Ah! Finally. I've been waiting for Awl cofounder Choire Sicha to post about his pizza-cooking secret since just before Thanksgiving, when he said ...

Okay, so, now I will tell you the second of my four cooking secrets. (The first is pie crust. The third secret is how to make pizza, which I will tell you at a later date. It's a GOOD SECRET too. The fourth secret, however, might have to remain secret forever.)

Sicha finally posted his pizza secrets on Tuesday. He plays fast and loose with some accepted techniques, and if you've read Slice long enough, you'll recognize some of the techniques, but the recipe is worth a read for the funny.

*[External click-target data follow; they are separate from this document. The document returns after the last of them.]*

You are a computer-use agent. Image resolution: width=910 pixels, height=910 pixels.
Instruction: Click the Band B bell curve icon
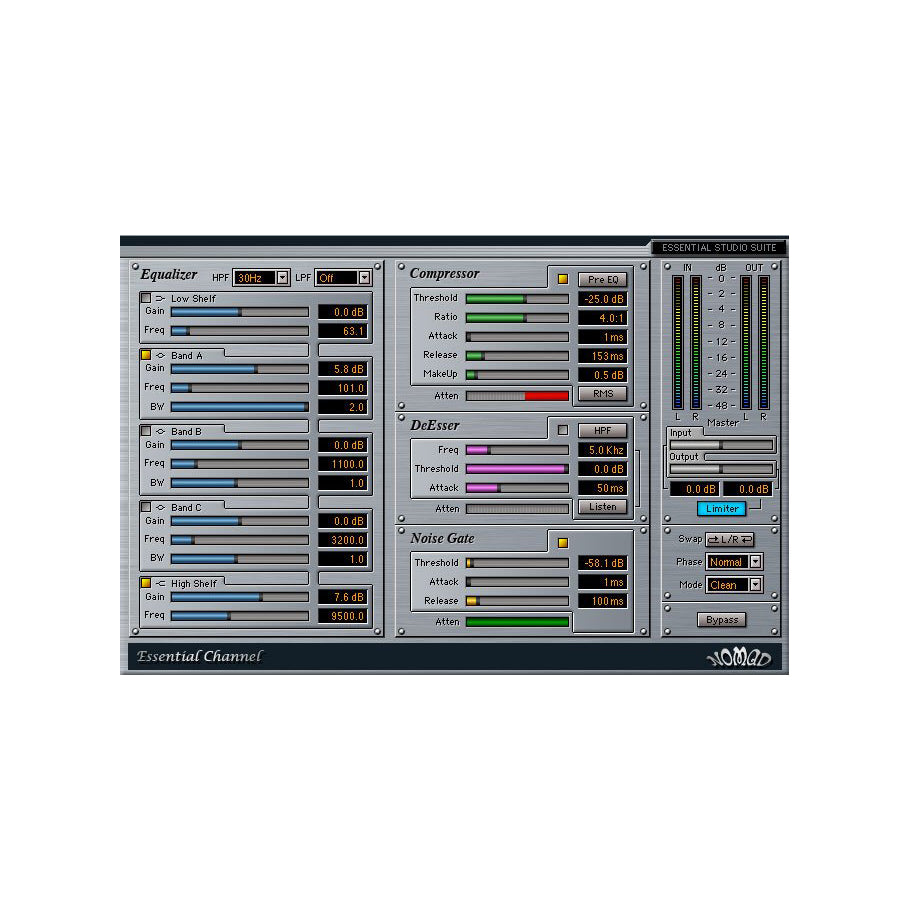[x=160, y=430]
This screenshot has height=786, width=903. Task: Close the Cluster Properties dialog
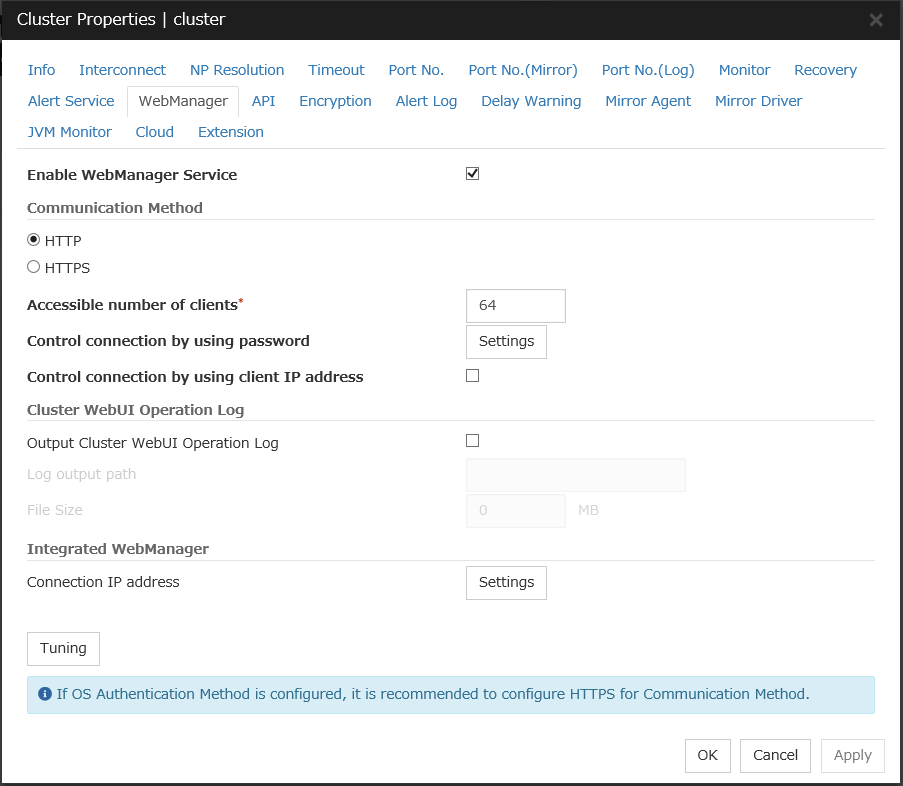[x=875, y=20]
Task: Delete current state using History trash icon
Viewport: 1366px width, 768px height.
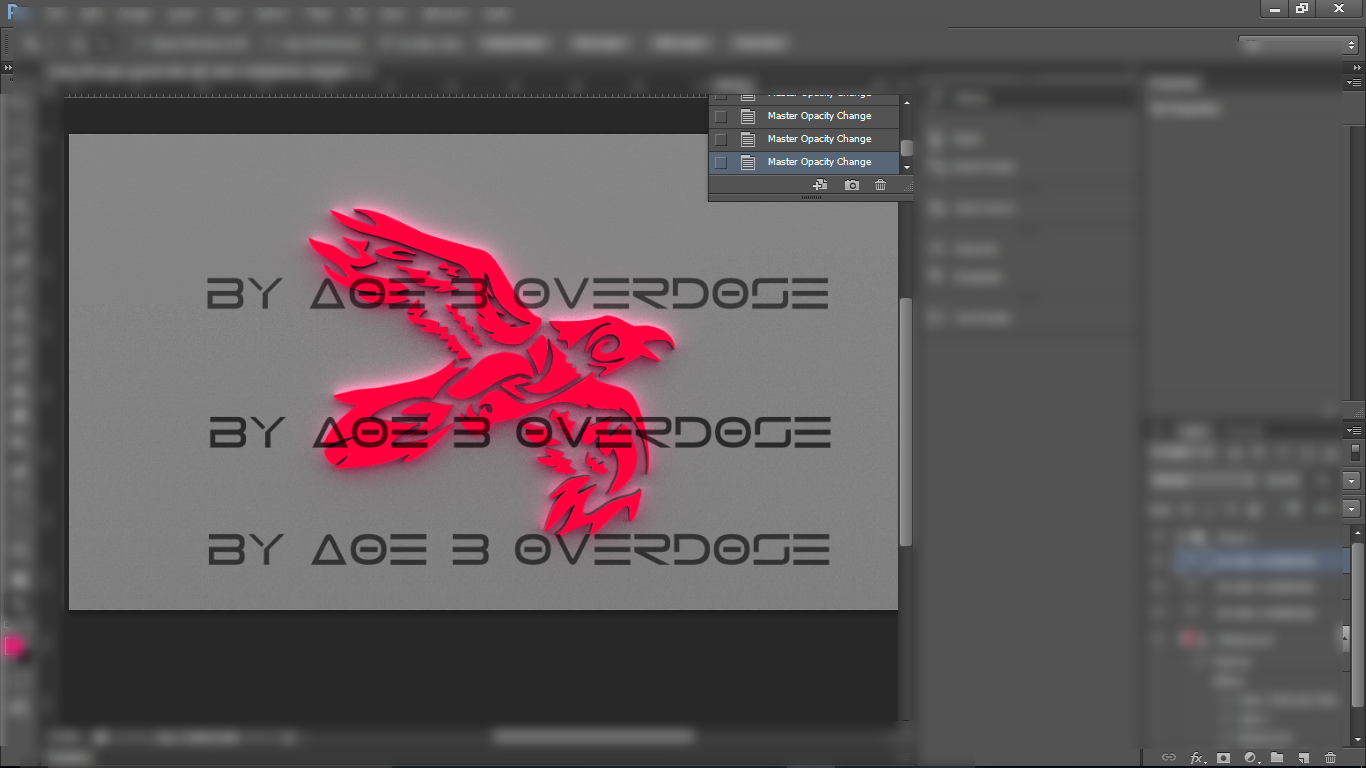Action: pyautogui.click(x=880, y=185)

4. It doesn't have to be white and semolina. Just two cups of flour. Half wheat? Half white? All white? Whatever you like! You only have cake flour? Who gives a shit! Do you think in the middle ages when they made flour products they had time to care what kind of flour it was? No. They were just trying not to eat rats

I also love that he advises you to turn the oven to the self-clean cycle but to have someone else open the ungodly hot box for you to insert your pizza.

Oh, and this:

17. Cook for 6 to 10 minutes. IT WILL LOOK LIKE PIZZA WHEN IT IS DONE. IT COULD NOT BE MORE OBVIOUS, ARE YOU A MORON?

18. Removal is also very frightening. I do not have a "pizza peel" because I am not a total homo, NO OFFENSE, so I use like two spatulas and then toss the pizza from the oven to the nearby counter (burning myself slightly on the way) where it is devoured like a lost rabbit at a junkyard dog party.

Seriously, Choire? You advise us to turn the oven to the self-clean cycle but then decry the use of pizza peels?